I want to be a composter. But I’m a recovering perfectionist with limited resources to purchase a fancy composting system. I have remained overwhelmed for many years by the exceedingly large number of rules for composting, including the problematic brown-to-green ratio and the proper level of moisture. In addition, I fear an unusable black slimy pit, full of plant pests and unimaginable creatures. I have trouble touching slugs and my mind will go no further than that.

But experts say composting is forgiving, adjustable, and joy-provoking. It wants to be our friend. “Most people overthink composting,” Amy Landers, who runs Gardens That Matter, blithely tells the Washington Post. Could she be right? NPR boldly shares 5 seemingly easy steps to composting: select your food scraps; store those food scraps; choose a place to make your compost; make the compost mix; and aerate and wait. And there are some simple ways to compost your leaves.

If you have Compost Anxiety™ like me, you began hyperventilating at #1. Put the wrong food in your pile and your compost will DIE, and it might eat your pets.
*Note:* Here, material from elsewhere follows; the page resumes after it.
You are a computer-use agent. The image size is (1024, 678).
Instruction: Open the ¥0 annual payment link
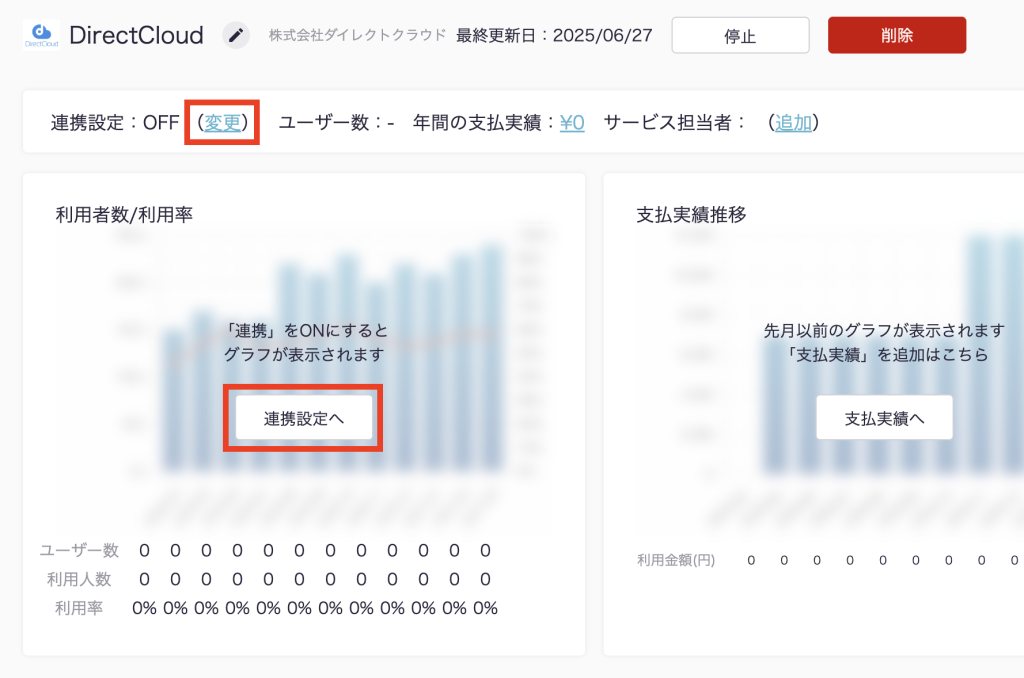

WaPo shares Landers’ advice to play it safe when you’re first composting by not including pet waste or some of the things that experts might include, like oils, meats, orange peels, dairy and bones. Many prohibitions are not hard and fast rules. ‘A lot of the composting guidelines are built for the safest, lowest-risk situation,’ she says. ‘Your compost bin should never keep you up at night,’” Landers tells WaPo.
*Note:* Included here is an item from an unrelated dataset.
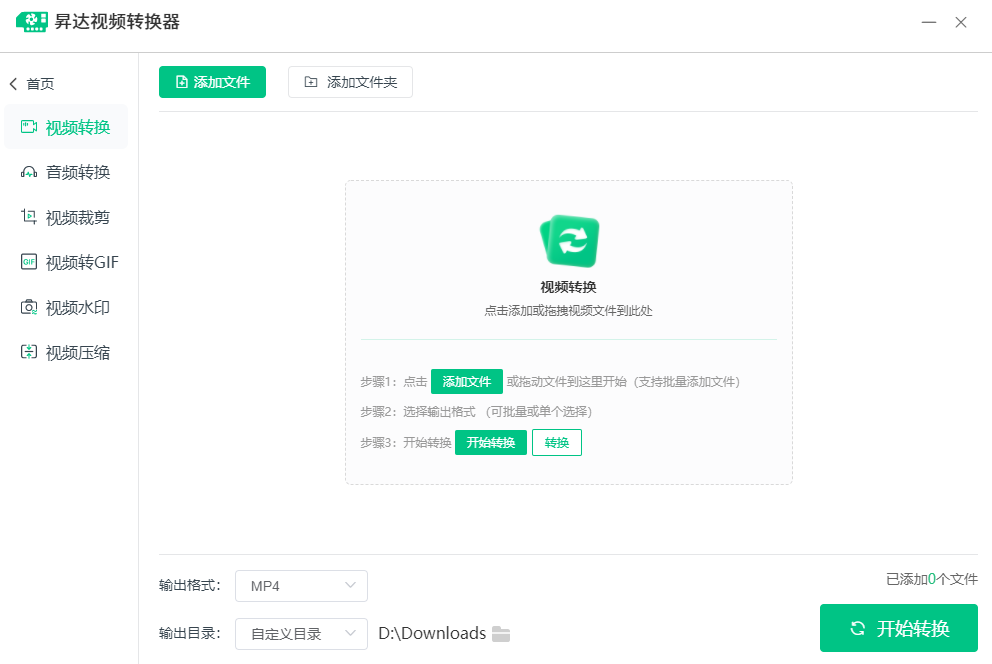Switch to the 音频转换 sidebar tab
Getting back to NPR and the thousands of other sites which tell us composting isn’t as famously impenetrable as James Joyce’s Finnegans Wake, I have a message for you and me. We can do it. Here’s a brief summary of NPR’s guide to composting:

  1. Select your food scraps – Helpful chart above
  2. Store those food scraps – Under the sink, in the freezer, in a specially crafted container or not
  3. Choose a place to make your compost – Purchase a composter, DIY one from wire mesh or pallets, start a pile in a corner of the yard or see if there’s a local community garden
  4. Make the compost mix – It really is layering — browns then greens, browns then greens, with adequate moisture
  5. Aerate and wait – Turning the compost every 7 to 10 days allows necessary air for the microbes and will speed things up

You will make mistakes as you go, and you will learn from them. Your compost may be good and then bad and then good again. You will get the hang of the green-brown mix. And you will stop contributing to the 35% of the total US food supply that ends up in the trash, according to ReFED, and the 8% of greenhouse gas emissions that come from wasted food, according to NPR.

The easiest fall composting

I think about composting a lot (climate guilt) and I just realized last week that composted leaves (AKA “leaf mold”) are essentially a less nutrient-dense form of compost. “The simplest way to compost is to leave your leaves in a pile in your yard. Leaf mold is a great soil amendment. It is essentially a soil conditioner that increases the water retention of soils. Leaf mold also improves soil structure and provides a fantastic habitat for soil life, including earthworms and beneficial bacteria,” according to The Spruce. Just pile your leaves and, well, leave them. Voilà!